━━━━━ Extracted data

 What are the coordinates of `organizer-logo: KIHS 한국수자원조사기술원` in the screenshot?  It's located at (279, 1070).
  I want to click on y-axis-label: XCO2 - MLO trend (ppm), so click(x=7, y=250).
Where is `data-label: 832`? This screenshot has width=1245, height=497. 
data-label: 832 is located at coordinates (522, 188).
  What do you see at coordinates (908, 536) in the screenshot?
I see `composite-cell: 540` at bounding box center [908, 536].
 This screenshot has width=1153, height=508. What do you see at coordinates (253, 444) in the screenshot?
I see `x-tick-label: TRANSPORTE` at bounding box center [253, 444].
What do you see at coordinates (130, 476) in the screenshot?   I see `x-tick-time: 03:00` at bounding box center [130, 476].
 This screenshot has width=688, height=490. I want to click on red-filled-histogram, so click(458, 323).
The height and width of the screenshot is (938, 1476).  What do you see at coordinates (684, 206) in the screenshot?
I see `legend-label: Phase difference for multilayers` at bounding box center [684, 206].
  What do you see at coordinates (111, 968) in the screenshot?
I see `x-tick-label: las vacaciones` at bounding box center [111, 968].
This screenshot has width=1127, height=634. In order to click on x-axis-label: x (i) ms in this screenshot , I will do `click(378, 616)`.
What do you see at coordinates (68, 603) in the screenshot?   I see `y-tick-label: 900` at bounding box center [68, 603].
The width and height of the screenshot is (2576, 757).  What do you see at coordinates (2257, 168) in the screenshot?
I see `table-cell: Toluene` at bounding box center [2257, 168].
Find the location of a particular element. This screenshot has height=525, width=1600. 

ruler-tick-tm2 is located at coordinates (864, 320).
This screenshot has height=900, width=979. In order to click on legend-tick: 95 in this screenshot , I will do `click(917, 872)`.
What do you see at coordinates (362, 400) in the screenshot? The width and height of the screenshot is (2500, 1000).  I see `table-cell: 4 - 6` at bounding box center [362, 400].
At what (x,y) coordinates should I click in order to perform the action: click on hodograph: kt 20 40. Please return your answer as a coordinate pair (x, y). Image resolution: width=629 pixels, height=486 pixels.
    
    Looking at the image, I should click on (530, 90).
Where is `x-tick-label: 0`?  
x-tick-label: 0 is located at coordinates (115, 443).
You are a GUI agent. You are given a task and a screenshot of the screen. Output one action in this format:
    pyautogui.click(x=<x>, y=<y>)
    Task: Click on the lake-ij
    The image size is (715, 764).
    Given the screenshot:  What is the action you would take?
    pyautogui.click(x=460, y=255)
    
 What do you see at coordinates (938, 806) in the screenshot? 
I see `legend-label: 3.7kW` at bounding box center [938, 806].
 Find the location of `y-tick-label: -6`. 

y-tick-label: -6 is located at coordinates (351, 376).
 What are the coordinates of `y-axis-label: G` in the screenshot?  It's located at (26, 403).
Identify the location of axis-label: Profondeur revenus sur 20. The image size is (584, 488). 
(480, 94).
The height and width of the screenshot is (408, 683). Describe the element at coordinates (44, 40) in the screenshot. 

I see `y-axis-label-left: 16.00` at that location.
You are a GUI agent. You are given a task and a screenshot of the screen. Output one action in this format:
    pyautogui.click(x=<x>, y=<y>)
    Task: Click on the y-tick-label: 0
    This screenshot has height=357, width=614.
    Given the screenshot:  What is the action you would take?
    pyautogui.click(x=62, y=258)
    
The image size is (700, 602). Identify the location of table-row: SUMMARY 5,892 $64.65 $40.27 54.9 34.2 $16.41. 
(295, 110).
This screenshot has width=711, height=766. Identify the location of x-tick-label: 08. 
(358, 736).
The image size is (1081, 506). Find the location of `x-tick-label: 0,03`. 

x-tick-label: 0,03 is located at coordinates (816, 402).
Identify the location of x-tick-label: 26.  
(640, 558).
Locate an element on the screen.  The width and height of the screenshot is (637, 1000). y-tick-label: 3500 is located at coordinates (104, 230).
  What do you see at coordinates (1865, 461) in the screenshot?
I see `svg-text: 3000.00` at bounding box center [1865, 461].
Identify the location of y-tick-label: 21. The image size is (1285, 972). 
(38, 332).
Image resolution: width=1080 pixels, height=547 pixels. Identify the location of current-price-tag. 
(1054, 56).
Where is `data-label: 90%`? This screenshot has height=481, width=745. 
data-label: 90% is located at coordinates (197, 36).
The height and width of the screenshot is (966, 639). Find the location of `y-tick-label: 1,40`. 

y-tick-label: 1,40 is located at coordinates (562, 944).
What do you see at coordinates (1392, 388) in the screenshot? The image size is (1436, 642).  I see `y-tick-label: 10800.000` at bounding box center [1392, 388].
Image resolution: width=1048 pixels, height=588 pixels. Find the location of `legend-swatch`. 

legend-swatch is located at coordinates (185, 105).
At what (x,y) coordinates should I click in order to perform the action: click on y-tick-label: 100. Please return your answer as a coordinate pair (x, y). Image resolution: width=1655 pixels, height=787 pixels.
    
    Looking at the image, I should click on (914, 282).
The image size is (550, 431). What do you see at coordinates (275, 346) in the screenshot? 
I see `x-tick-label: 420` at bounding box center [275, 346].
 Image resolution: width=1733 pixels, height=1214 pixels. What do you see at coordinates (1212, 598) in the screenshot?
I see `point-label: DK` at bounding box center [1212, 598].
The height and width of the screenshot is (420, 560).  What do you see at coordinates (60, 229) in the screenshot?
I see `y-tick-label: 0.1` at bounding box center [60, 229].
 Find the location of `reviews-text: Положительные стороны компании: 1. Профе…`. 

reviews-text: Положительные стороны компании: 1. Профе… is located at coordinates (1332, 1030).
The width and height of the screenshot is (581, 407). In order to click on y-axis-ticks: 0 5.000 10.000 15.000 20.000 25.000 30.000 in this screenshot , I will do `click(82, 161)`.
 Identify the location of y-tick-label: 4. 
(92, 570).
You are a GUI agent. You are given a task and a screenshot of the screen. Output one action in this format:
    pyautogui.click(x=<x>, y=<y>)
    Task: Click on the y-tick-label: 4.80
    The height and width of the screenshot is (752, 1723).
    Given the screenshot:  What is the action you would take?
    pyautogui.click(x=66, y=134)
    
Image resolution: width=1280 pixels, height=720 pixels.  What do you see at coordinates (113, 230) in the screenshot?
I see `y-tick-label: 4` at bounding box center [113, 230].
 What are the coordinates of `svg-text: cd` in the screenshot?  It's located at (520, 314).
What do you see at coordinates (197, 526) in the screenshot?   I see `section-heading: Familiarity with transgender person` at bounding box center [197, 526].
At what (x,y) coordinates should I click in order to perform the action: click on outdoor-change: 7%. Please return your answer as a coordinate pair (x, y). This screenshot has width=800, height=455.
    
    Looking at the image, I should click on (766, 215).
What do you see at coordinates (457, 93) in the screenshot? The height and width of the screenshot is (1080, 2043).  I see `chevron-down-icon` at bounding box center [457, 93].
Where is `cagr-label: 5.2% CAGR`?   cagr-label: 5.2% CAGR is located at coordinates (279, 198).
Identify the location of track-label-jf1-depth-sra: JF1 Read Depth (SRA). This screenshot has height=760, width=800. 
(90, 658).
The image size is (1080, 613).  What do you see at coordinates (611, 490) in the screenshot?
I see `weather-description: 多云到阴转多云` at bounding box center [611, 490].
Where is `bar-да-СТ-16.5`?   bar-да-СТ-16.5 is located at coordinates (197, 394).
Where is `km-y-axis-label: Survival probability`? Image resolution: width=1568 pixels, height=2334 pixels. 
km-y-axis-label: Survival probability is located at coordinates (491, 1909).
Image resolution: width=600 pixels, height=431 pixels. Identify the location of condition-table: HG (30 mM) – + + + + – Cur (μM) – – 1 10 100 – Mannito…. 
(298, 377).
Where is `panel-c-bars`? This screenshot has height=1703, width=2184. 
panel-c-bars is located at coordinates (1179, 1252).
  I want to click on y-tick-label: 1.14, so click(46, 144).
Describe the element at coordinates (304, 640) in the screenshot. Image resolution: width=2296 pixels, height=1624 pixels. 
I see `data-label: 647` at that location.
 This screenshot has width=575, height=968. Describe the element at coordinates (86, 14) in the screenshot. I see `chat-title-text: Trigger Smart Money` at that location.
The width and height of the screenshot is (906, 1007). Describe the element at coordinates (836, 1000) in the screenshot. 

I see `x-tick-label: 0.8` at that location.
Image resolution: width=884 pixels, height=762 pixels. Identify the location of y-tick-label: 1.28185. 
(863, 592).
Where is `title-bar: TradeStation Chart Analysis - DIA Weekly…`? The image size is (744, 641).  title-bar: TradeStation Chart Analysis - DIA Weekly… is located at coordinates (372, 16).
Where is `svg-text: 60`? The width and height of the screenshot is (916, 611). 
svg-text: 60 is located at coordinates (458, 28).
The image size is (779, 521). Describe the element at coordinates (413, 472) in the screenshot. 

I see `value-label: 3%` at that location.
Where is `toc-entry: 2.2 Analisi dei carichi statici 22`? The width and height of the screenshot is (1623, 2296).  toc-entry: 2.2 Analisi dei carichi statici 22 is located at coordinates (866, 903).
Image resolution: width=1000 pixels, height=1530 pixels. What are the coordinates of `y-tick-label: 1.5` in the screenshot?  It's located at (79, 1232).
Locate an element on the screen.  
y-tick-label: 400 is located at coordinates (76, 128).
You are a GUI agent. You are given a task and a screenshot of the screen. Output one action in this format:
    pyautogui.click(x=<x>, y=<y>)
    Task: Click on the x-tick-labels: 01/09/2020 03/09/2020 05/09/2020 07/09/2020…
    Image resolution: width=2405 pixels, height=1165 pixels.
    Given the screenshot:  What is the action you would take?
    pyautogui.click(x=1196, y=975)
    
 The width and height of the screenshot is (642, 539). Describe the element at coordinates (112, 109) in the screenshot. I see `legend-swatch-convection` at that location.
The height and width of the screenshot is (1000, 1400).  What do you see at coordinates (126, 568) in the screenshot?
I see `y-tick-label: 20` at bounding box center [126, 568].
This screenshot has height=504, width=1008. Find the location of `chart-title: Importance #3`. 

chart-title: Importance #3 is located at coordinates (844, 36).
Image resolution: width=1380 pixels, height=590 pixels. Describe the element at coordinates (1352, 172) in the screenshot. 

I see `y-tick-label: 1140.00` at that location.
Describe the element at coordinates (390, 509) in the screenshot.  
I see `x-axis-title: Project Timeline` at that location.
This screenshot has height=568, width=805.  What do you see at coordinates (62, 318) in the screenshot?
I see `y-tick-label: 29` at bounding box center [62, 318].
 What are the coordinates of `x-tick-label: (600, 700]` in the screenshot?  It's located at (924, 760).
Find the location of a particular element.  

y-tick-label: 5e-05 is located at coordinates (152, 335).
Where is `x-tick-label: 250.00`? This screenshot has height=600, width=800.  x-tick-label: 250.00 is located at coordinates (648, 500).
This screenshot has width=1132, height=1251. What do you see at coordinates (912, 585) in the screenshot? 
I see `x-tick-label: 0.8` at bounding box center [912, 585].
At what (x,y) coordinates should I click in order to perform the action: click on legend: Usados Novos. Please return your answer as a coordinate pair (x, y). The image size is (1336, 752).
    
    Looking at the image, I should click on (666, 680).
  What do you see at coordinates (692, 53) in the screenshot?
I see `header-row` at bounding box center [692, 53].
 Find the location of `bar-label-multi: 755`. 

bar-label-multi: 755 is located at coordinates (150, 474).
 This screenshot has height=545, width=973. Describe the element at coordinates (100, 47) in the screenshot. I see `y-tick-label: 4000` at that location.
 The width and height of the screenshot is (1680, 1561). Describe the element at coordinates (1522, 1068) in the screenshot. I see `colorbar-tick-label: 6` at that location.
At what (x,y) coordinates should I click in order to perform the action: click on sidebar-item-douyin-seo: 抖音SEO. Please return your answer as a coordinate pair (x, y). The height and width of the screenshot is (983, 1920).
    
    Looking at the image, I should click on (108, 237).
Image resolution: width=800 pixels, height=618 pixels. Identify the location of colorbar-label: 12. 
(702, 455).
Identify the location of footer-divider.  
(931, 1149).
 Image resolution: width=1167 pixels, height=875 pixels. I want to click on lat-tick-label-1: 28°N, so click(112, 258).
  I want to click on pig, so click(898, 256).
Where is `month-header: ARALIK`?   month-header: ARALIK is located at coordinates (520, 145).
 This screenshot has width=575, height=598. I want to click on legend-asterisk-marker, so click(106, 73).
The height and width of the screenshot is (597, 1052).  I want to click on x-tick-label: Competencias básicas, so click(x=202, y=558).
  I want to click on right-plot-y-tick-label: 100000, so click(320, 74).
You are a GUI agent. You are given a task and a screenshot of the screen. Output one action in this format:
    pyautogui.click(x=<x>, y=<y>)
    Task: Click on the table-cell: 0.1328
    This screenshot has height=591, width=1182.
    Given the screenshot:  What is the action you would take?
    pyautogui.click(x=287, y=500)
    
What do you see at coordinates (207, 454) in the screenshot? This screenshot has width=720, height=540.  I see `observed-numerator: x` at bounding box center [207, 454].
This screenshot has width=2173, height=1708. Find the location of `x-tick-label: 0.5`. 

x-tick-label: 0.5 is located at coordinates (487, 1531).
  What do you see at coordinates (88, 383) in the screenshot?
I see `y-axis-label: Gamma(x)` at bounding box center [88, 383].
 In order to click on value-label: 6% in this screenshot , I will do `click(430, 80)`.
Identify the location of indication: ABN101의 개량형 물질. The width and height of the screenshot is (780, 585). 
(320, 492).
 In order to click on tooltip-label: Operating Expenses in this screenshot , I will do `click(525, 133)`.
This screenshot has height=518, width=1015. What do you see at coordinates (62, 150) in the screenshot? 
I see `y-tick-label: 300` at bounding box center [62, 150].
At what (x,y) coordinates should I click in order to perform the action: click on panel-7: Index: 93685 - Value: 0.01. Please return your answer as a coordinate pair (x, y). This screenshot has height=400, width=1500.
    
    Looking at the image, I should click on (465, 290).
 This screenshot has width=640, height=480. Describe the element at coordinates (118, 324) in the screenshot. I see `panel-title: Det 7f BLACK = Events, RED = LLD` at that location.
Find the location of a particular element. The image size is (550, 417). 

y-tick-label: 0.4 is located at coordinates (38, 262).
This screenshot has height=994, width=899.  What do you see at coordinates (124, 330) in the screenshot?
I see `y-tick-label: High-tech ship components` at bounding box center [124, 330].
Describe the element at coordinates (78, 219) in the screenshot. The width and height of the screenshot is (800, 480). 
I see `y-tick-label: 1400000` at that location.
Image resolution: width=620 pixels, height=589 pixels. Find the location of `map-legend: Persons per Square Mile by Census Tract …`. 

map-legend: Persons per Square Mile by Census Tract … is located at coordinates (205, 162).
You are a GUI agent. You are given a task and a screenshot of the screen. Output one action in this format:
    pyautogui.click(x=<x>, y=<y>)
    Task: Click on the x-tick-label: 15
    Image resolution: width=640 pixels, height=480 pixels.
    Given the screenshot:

━━━━━━━━━━

Your objective =
Copy out the lines from the one containing "Find the location of a particular element. The" up to and including the one containing "center [124, 330].", putting "specific" in place of "particular" and changing nothing else.

Response area =
Find the location of a specific element. The image size is (550, 417). 

y-tick-label: 0.4 is located at coordinates (38, 262).
This screenshot has height=994, width=899.  What do you see at coordinates (124, 330) in the screenshot?
I see `y-tick-label: High-tech ship components` at bounding box center [124, 330].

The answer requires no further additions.